If the examination shows that the license plates have been changed, the car will be withdrawn. You can only get your money back through a court of law with the seller, but if he goes into hiding or goes bankrupt, you will be left with nothing. Always check your VIN code before a transaction.
Final evaluation and decision
When making a purchase decision, weigh all the pros and cons. Even if you like the car, but require investments exceeding 30-40% of its market value, it is better to refuse the transaction. Liquidity This car will be very low and it will be very difficult to sell it.
The best way to understand whether sheepskin is worth making is to conduct a diagnosis at a specialized STO. Masters will lift the car on the lift, check the compression, count errors and give an objective assessment of the condition. The cost of diagnosis is not comparable to the possible costs of repair.
If you find the car crumbles but the price is very attractive, consider buying only if you can do the repair yourself or have access to cheap parts. Otherwise, the "savings" when buying will turn into constant spending and downtime of equipment.
Healthy skepticism and attentiveness are your main allies. Don’t take the word of the seller, check every node. Only a comprehensive approach will avoid buying a problem car and save your nerves and finances.
The 10% rule: If the cost of repairs is more than 10% of the price of the car, the deal must be revised or reduced.
Frequently Asked Questions (FAQ)
Can I drive a car if it starts to fall asleep?
You can drive, but it is dangerous for life and your wallet. If the destruction has affected the load-bearing elements of the body, steering or braking system, operation is prohibited. In other cases, you risk getting up in the middle of the road or causing an accident due to a sudden breakdown.
How much does it cost to have a full car diagnostic before buying?
The cost of comprehensive diagnostics for STO varies from 3 to 10 thousand rubles depending on the region and class of the car. This amount usually includes checking the engine, box, suspension, electricians and measuring the thickness of the paint. It is a small price to pay for the confidence to buy.
What is considered critical for a used car?
Critical mileage depends on the make and model. For low-cost cars, the mileage of more than 200-250 thousand km often requires major repairs of the engine. Premium cars can walk 300+ thousand km with proper maintenance. What is more important is not the numbers on the odometer, but the real state of the nodes.
Should I buy a car with a corrosive body?

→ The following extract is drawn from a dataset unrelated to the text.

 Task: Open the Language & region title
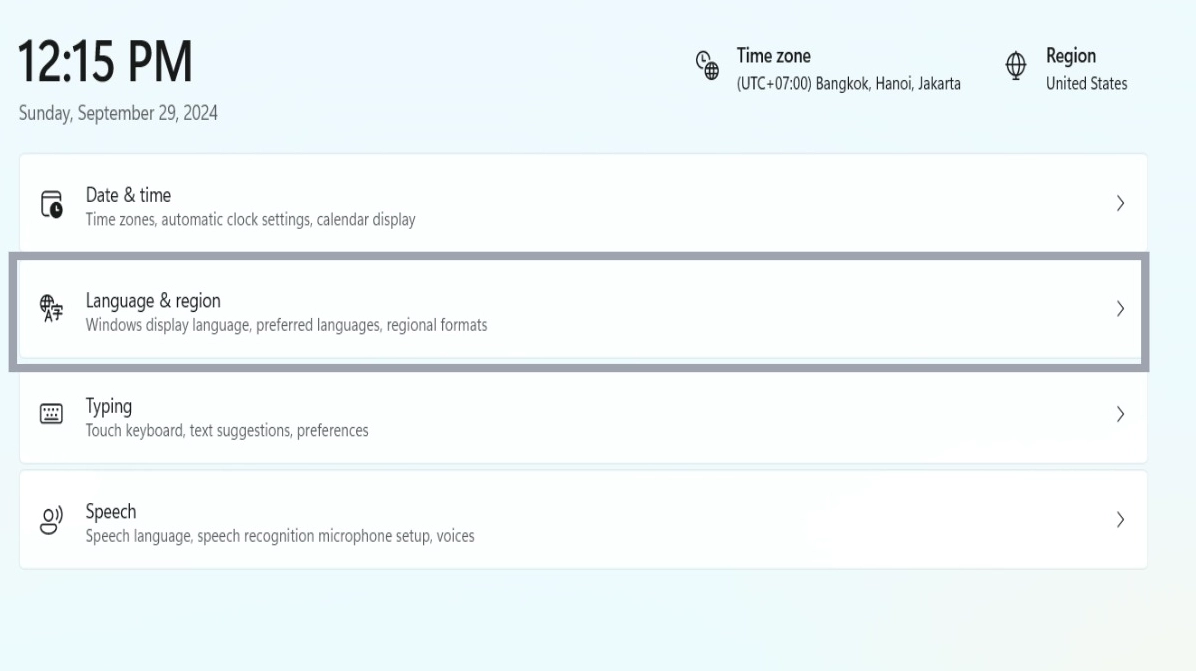click(x=153, y=300)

If corrosion is through and affected the spars or mounting places of the units, you should not buy such a machine. Cosmetic rust on the hinged elements (doors, trunk lid) can be eliminated, but this will require costs for welding and painting.
How do you check if the mileage is not curled?
The twisted mileage can be calculated by the cabin state (erased buttons, steering wheel, pedals), the technical state of the engine and suspension, as well as by entries in the service book. Computer diagnostics can also show a motor watch that is difficult to fake.